For Putin aims to persuade the president to stay on as a "national leader" after his second term in office ends next year. The constitution prohibits a third consecutive term.
"In the months to come we will have a total renewal of the top leadership of the state," Putin said.
However, he leads the list of candidates for United Russia and opinion polls show more than 60 per cent of voters will back the party. It is possible that he could gain a seat in parliament and become Russia's prime minister.
|"It's painful to imagine life without Putin. We fear that without him it will be chaos"|
Kristina Rastvorova, Putin supporter
Activists at the rally in a Moscow sports stadium chanted "Russia!" as Putin spoke of the country's economic growth and the strength of its armed forces.
"I really love Vladimir Putin," Irina Bleshchova, a 20-year-old student and activist in the pro-Kremlin Nashi youth movement, said.
"I would like my future husband to be like Vladimir Putin."
Kristina Rastvorova, another activist, said: "It's painful to imagine life without Putin. We fear that without him it will be chaos."
Indeed, Putin suggested that there would be unrest if opposition parties were brought to power in the elections.
"They want to go out into the streets. They've learnt from Western specialists. They've trained in neighbouring republics. Now they want to cause provocations," he said, referring to street protests in other ex-Soviet states such as Georgia and Ukraine.
"Those who confront us need a weak and ill state. They want to have a divided society, in order to do their deeds behind its back."
|Kasparov urged Putin's opponents |
to spoil their ballots [AFP]
Dmitry Babich, a Russian journalist, told Al Jazeera that United Russia might not get everything all its own way.
"United Russia is trying to get more than 50 per cent of the vote, but I am not sure they will get it because food prices are rising and the massive propaganda campaign irritates some people," he said.

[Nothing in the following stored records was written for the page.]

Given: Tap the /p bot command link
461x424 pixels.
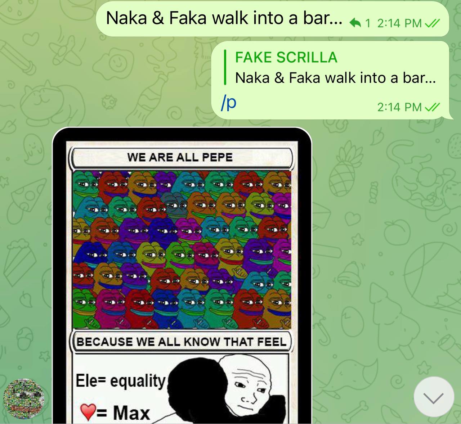Looking at the screenshot, I should [x=229, y=103].
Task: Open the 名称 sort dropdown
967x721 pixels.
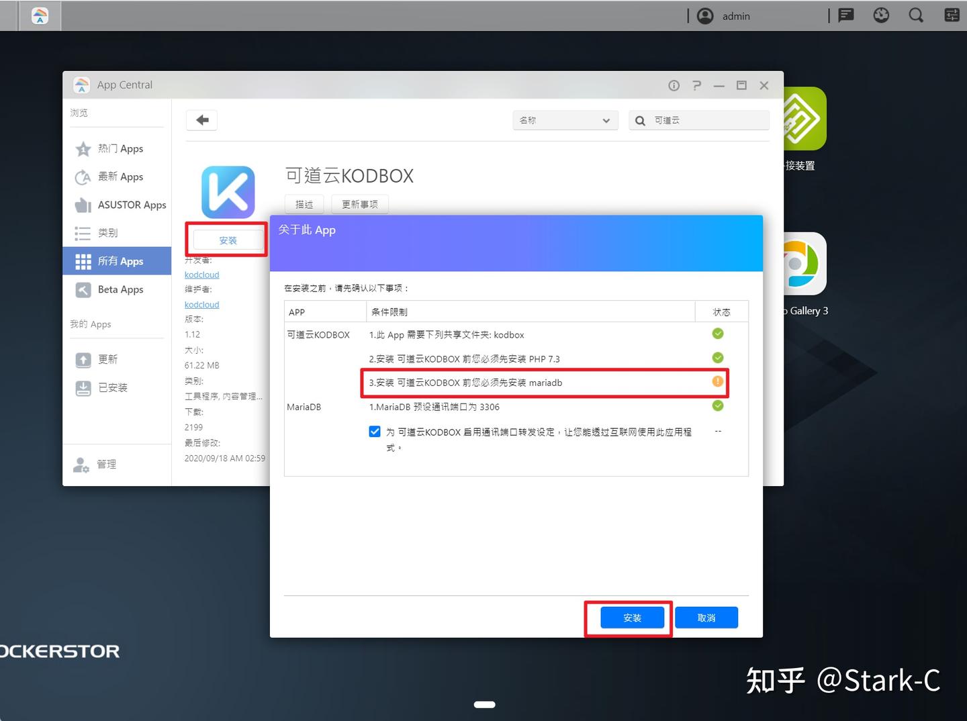Action: (x=565, y=120)
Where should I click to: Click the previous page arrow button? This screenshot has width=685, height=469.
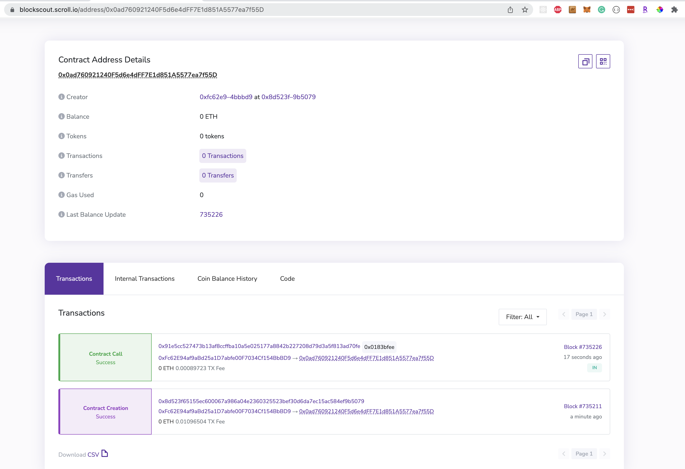[x=564, y=314]
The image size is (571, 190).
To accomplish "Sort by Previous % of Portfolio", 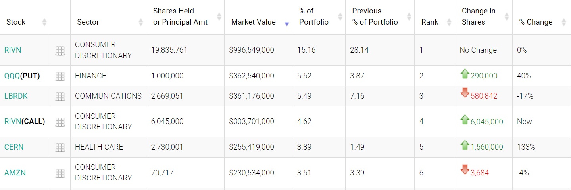I will (375, 17).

But Grigory Yavlinsky, leader of the opposition Yabloko party, said December's poll threatens to propel Russia towards Soviet-style single-party rule.

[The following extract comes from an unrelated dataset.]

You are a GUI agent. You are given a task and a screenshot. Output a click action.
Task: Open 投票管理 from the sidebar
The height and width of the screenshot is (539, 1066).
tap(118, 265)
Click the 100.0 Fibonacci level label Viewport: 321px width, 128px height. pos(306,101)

"The elections are the prologue of a transition from an authoritarian state ... to a semi-dictatorial state that aspires to become a system where Putin is president for life," he said.
Another opposition leader called on Putin's opponents to spoil their ballot papers in December.
Garry Kasparov, a former world chess champion, said votes cast for small parties failing to reach a seven per cent threshold for representation in the lower house of parliament would automatically be reallocated to United Russia unless ballot papers were spoiled.
The "entire process is under control from Putin's regime", he said.